(openPR) Gemeinsames Leben, Wohnen und Arbeiten: In Kirchberg/Jagst (nördliches Baden-Württemberg) soll ein Wohngebiet entstehen, in dem das nachbarschaftliche Miteinander verschiedener Generationen Programm ist. „Terrageno“-Lebensräume heißt das Projekt, dessen Planungen sich konkret an den Bedürfnissen der heutigen Gesellschaft orientieren. Die ersten Interessenten haben sich schon Wohnungen reservieren lassen.

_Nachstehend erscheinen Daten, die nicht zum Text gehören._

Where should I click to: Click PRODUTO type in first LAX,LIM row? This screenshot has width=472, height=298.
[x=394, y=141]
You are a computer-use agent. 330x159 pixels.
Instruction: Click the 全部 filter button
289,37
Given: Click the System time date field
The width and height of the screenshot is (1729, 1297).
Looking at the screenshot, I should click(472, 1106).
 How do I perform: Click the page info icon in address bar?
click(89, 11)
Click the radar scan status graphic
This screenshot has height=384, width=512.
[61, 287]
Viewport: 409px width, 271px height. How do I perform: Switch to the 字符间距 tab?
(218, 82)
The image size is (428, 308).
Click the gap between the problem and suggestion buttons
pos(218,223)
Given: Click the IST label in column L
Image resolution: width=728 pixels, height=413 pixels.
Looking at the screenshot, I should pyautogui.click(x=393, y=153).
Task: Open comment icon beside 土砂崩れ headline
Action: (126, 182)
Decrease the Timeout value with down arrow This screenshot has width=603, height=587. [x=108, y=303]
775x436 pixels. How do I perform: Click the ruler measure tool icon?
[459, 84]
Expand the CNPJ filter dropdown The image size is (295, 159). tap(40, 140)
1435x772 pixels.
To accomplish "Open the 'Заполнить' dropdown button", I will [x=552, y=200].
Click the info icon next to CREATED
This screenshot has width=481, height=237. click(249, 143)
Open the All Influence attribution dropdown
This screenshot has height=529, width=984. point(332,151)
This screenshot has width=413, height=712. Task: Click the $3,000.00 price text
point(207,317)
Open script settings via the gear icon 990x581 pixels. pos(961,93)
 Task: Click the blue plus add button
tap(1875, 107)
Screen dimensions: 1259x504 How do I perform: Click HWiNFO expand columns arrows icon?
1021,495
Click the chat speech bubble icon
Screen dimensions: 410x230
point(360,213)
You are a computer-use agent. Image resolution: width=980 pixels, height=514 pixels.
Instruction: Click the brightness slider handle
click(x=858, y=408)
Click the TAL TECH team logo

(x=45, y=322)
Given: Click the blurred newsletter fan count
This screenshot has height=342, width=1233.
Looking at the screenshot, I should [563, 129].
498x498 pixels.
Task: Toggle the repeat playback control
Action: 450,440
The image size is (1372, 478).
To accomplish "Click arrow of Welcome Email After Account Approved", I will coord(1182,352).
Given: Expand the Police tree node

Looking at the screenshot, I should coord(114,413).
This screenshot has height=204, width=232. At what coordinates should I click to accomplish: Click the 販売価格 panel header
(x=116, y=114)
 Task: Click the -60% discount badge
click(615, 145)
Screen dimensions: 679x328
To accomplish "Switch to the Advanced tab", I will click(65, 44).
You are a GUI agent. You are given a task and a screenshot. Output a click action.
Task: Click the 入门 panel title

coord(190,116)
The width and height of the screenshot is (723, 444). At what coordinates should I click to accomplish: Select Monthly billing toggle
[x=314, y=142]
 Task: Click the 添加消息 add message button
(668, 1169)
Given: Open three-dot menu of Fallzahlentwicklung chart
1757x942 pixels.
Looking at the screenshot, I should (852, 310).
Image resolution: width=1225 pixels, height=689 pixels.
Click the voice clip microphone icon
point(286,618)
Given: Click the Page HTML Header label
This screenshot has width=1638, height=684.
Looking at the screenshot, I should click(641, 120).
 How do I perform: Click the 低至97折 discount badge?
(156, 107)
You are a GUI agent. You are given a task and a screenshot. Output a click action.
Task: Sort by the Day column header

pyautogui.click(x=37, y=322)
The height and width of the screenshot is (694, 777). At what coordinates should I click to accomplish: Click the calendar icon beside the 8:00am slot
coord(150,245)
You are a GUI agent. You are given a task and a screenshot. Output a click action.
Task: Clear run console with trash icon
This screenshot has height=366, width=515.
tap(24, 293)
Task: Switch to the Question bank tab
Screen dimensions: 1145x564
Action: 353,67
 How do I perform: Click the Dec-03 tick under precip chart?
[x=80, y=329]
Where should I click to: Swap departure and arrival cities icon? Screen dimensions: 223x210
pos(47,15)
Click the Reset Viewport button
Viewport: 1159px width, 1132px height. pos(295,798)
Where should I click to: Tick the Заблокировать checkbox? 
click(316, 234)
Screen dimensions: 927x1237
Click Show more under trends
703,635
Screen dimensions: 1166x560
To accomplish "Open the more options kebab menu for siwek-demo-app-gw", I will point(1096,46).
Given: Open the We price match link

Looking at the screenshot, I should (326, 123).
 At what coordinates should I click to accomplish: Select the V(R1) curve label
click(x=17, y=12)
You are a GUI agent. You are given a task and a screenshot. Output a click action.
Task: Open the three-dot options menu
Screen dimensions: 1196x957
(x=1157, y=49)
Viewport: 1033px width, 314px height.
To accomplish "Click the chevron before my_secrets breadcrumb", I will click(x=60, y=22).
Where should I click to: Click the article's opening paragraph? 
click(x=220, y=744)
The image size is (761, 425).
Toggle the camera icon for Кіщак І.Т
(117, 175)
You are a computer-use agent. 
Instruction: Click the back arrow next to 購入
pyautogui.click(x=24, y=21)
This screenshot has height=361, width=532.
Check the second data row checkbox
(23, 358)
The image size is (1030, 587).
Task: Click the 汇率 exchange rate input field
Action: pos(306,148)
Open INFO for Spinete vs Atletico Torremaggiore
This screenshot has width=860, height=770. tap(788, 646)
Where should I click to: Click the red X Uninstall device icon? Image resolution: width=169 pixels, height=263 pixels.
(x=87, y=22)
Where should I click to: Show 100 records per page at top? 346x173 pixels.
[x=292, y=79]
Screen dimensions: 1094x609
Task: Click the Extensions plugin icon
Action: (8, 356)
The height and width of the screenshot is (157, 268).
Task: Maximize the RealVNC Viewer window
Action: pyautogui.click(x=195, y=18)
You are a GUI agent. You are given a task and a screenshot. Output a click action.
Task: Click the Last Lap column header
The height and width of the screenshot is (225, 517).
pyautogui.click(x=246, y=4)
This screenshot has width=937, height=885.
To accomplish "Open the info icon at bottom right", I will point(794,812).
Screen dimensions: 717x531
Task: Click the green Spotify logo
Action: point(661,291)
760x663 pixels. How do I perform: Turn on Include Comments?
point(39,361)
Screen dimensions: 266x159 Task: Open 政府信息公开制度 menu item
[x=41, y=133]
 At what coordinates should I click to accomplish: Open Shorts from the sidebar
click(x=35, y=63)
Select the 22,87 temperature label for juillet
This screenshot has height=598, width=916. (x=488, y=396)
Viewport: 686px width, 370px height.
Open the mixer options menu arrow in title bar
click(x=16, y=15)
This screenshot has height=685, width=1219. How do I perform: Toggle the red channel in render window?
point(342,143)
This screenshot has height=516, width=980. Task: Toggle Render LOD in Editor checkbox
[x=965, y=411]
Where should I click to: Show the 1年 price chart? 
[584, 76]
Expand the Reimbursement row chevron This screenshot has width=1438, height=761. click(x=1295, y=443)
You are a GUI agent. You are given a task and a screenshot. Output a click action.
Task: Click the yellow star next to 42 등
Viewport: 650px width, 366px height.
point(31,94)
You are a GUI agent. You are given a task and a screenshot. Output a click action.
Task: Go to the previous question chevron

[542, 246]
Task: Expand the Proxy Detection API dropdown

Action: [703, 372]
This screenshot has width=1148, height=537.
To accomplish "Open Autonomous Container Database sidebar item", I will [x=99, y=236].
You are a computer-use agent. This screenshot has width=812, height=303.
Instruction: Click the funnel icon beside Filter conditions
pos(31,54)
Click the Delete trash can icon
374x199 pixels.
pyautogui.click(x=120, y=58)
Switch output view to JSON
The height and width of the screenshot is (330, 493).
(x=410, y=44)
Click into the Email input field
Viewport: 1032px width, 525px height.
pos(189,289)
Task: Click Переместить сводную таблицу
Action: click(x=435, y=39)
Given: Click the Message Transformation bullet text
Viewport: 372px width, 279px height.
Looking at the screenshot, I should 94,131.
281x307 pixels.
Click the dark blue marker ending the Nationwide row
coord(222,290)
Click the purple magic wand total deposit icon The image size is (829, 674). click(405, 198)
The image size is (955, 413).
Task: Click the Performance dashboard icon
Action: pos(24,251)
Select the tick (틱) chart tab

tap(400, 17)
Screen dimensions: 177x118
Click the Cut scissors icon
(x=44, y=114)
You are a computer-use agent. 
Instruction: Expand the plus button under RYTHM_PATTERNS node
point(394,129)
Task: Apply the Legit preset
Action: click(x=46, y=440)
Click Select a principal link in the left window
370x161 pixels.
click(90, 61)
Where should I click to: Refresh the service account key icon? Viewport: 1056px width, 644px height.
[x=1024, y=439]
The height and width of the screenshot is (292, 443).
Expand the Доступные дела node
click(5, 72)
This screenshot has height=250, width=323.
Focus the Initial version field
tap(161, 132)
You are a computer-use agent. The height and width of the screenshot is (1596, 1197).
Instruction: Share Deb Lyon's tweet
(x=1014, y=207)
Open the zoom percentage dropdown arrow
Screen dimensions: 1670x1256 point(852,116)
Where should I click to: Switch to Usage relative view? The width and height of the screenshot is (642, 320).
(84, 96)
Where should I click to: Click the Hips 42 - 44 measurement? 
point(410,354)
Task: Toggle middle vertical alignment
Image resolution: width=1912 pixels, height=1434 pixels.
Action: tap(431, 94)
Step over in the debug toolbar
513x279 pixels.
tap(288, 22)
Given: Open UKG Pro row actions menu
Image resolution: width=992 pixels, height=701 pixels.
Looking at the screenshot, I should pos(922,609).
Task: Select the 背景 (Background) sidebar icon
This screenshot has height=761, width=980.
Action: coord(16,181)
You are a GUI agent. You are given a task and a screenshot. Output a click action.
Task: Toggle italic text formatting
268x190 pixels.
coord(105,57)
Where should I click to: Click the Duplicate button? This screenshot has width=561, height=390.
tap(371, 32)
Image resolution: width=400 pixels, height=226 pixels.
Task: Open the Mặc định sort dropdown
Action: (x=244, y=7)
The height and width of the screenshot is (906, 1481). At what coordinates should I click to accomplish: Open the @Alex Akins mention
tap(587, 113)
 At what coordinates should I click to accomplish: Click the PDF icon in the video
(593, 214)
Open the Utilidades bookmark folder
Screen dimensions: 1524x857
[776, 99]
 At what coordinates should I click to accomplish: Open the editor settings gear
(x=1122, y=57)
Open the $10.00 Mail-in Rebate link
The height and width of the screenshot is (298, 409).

Auf dem ehemaligen, 12 Hektar großen Gelände der Gärtnerei Hofmann an der Haller Straße sind rund 30 Wohneinheiten geplant. Das Besondere: In einer Mischung aus einzelstehenden Häusern, kleinen Wohnungen und Wohngemeinschaften sollen die zukünftigen Bewohner ein aktives und selbstbestimmtes Miteinander leben. Herzstück von Terrageno werden das Gemeinschaftshaus und die Gärten sein, die alle Bewohner zusammen nutzen. Auch Gebäude für Handels- und Dienstleistungsgewerbe nahe der Haller Straße sind vorgesehen.
„Mir hat der Platz und die Idee sofort gefallen“, erzählt Gerda Liebe, eine der ersten Interessentinnen. Vom neuen Wohnviertel werden die Bewohner sowohl einen unverbaubaren Blick auf die Renaissance-Altstadt von Kirchberg als auch in die Natur haben. Für die Frau aus der Generation „50plus“ ist das Konzept interessant: „Unterschiedliche Generationen leben in einer aktiven Nachbarschaft zusammen und doch hat jeder seinen eigenen Bereich, sein eigenes Haus.“ Eine vorwiegend eingeschossige Bauweise ist zum einen der malerischen Kulisse Kirchbergs, aber auch dem Grundsatz der Barrierefreiheit gedankt.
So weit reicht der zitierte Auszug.